It seems like voice-to-text technology is everywhere nowadays. Long gone are the days when Dragon was the only transcription game in town and you had to train it for hours to give the overmatched processors of the day any chance of getting the job done. Now Dragon works out of the box, Siri understands and answers your questions the first time almost all the time, and Interactive Voice Response (IVR) has become the norm in most contact centers. And here’s the thing, we all just take it for granted and expect it to work. If I have to reply to an email or write a long text message on my phone, I do it via voice and save my fat thumbs the hassle – and I’m surprised when I have to do anything beyond very minor editing.
According to Roger Northrop, CTO at Mutare Software, we are experiencing the long-anticipated hockey stick in voice-to-text effectiveness that is bringing the tech mainstream. “The speed of the solutions has become incredibly fast. Not only has the software become more advanced, but the processing power is now up to the task,” explained Northrop. He went on to explain that in most instances the heavy lifting of the transcription is being done on the cloud in data centers, and as a result the return of usable text is seemingly instantaneous. “The combination of cloud-based processing and specialized speech-to-text engines geared to effectively accomplish certain tasks has made transcription ubiquitous and practically invisible.”
Types of Voice-to-Text Transcription Engines and How They Benefit Businesses
There are two reasons the improvement in voice-to-text is so important. First, it is faster to speak than it is to type or provide data in any other manner, and second, you can’t search or leverage voice until it is turned into text. To make this capability as effective as possible for various business use cases, there are several types of voice-to-text engines available;
This is the type most of are now taking advantage of on a daily basis. Dragon Systems (now Nuance) was the real pioneer in this space and they are still considered the leader. You can still buy a version of Dragon for your PC and the software has advanced to the point where it runs very effectively on a modern processor with little or no training. A small percentage of business users – especially those that struggle with typing – utilize Dragon for everyday business activities like emailing and creating documents. If you spend time getting to know the system, the voice commands are pretty sweet.
If you use the dictation capability on an iPhone or iPad, you are also using the Nuance product, which explains the effectiveness. Google has their own very impressive personal transcription engine – which was initially code named Majel after the woman who played the voice of the computer in the original Star Trek series. Both Apple and Google perform the heavy lifting of processing the transcription in the cloud.
Contact Centers – Interactive Voice Response
I remember the first time I called into a contact center and was asked to speak my answers, probably back in 1996 or so and it blew me away. I was walking back to my office from lunch at the time and it was the talk of the tech team for the next hour. How’d they pull it off so quickly? The answer is with a voice-to-text engine that was customized to recognize answers to specific questions – name, address, customer number, phone number, yes/no, choose an option, etc.. This was a lot easier than trying to transcribe every word someone might speak. It also allowed contact centers to take that newly available data and integrate it in their processes by providing agents with all the customer details before they even get on a call. These engines have continued to progress and become more capable and are now industry standard. Of course, I wish more companies would complete the integration so I didn’t have to answer all the questions with the IVR and then have to repeat them once I finally speak to an agent.
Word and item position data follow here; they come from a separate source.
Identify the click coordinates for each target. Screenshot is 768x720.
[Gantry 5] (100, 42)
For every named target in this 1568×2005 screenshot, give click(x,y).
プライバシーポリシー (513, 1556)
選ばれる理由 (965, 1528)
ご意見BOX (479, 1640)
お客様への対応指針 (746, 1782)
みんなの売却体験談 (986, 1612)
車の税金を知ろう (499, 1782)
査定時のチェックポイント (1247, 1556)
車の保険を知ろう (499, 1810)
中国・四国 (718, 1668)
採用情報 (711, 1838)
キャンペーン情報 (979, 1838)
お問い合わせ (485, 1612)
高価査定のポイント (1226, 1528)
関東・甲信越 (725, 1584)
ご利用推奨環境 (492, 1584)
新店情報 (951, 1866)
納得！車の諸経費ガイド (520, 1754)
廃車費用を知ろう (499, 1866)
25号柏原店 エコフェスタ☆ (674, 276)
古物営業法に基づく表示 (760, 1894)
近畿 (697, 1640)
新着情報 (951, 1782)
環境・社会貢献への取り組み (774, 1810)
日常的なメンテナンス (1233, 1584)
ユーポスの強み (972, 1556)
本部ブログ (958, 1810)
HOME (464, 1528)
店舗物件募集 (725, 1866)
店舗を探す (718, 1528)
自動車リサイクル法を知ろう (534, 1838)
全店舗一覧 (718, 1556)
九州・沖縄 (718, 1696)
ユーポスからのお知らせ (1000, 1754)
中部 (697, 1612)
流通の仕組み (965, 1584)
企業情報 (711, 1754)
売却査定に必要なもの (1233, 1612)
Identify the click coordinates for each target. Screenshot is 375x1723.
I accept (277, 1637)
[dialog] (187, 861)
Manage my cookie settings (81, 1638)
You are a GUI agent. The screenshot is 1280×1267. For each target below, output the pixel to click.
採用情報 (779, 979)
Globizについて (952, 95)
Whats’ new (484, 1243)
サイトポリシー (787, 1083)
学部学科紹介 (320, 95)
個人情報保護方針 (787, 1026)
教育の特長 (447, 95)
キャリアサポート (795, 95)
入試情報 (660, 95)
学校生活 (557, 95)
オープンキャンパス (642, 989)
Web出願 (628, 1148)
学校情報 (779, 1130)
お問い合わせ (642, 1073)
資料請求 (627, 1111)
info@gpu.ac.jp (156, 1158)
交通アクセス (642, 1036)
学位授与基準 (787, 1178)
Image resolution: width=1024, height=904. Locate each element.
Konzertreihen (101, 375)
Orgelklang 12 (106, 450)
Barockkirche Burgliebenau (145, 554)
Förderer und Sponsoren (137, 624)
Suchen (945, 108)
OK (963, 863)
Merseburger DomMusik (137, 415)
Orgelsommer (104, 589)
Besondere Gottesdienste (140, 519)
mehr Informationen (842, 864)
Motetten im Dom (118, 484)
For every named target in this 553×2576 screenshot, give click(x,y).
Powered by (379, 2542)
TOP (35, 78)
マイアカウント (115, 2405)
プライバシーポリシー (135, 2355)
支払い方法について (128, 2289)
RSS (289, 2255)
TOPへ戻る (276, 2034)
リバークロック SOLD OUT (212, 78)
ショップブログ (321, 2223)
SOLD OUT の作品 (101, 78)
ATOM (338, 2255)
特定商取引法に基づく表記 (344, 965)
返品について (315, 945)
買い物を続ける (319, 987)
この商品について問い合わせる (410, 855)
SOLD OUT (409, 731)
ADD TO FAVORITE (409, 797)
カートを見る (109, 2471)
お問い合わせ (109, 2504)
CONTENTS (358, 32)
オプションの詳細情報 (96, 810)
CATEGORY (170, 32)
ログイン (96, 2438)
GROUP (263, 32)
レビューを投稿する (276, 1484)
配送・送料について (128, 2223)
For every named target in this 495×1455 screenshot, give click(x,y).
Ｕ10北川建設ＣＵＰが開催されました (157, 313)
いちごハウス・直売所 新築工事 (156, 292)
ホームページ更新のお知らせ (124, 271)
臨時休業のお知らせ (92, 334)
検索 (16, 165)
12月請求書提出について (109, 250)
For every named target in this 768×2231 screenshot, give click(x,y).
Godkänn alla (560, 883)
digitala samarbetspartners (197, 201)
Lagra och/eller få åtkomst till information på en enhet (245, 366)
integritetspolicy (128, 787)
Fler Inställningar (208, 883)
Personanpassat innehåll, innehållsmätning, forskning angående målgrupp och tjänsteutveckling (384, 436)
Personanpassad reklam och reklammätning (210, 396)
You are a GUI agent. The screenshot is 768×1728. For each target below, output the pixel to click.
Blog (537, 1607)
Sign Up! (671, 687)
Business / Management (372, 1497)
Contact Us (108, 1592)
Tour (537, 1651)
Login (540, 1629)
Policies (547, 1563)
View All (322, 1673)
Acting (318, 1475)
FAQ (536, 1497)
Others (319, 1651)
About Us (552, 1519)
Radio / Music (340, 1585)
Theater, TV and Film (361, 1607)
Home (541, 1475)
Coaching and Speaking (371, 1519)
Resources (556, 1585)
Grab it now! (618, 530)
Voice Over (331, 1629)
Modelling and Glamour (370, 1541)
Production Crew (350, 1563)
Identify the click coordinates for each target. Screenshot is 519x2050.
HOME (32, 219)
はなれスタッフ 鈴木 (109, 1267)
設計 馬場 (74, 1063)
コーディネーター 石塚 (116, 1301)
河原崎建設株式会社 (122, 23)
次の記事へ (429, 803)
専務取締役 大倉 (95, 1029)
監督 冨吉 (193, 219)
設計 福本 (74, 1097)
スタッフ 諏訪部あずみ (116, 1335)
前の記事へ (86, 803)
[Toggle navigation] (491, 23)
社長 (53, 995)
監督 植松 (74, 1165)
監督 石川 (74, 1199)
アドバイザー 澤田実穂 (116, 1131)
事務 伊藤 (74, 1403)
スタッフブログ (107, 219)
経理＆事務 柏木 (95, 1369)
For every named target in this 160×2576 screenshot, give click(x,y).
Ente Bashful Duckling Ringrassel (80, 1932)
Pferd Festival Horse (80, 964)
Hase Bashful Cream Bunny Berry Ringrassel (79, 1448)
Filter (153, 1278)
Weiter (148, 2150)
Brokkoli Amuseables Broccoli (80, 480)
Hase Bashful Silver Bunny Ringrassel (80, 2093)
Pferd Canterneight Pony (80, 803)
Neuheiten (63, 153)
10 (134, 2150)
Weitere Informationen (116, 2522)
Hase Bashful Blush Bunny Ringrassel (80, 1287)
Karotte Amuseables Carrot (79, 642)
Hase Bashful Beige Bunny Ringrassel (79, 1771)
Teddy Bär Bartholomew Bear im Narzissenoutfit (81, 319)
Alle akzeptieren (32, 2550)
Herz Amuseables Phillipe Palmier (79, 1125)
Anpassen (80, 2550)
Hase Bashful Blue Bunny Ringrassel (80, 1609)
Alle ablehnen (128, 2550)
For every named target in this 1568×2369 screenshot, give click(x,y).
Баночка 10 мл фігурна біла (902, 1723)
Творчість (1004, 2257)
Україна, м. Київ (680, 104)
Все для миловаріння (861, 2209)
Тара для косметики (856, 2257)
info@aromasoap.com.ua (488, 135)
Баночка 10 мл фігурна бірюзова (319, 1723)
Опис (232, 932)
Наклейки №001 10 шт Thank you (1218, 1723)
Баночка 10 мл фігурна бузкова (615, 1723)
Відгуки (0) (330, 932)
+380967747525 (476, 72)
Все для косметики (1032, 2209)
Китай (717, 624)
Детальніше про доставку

Voicemail transcription is another area where voice-to-text shines. As we discussed in an earlier post:
Tapping into digitally recorded messages and bouncing them against a transcription platform allows the recipient to receive an email or text message within moments containing a voice-to-text translation of the message. This provides the employee with the gist of (and often, if the caller doesn’t mumble, the exact transcription) of the voicemail, allowing them to gauge its importance, determine whether they should listen to the entire message for more nuanced insights and prioritize the response time.
According to Northrop, this is another example of a specialized engine. “There are certain cadences to most voicemails, with salutations, names, phone numbers and action items generally included. So there has been a lot of tweaking of the engine to not only perform general transcription, but also to be able to take advantage of the patterns inherent in voicemail.” Transcription of voicemails and immediate notification for users is keeping voicemail relevant in a unified communications world.
“We had a law firm approach us and say ‘We have 5,000 hours of audio from depositions and we need to transcribe it, review it for keywords and get it back in two days’. This is where the new Real-Time Transcription engines come into play.”
These are the serious workhorses of voice-to-text. Not only can they do extremely accurate transcribing at a tremendously fast clip – up to 45 hours of audio in one hour, according to Northrop – but they also can assess voice biometrics to determine who is speaking during a conversation. This can come in very handy when doing transcription of a deposition or closed captioning of a newscast for example. “These engines can also do keyword spotting and highlight them in the text with bold or certain colors, and can do the same thing when speakers are speaking with strong emotions, highlighting them in red for anger or green for complimentary” says Northrop.
Turning the spoken word into the written word opens up the opportunity to improve business processes, customer service and communications. With the effectiveness of engines continuing to increase and the processing capacity no longer the issue it once was, expect to see businesses look for creative ways to take advantage of voice-to-text transcription.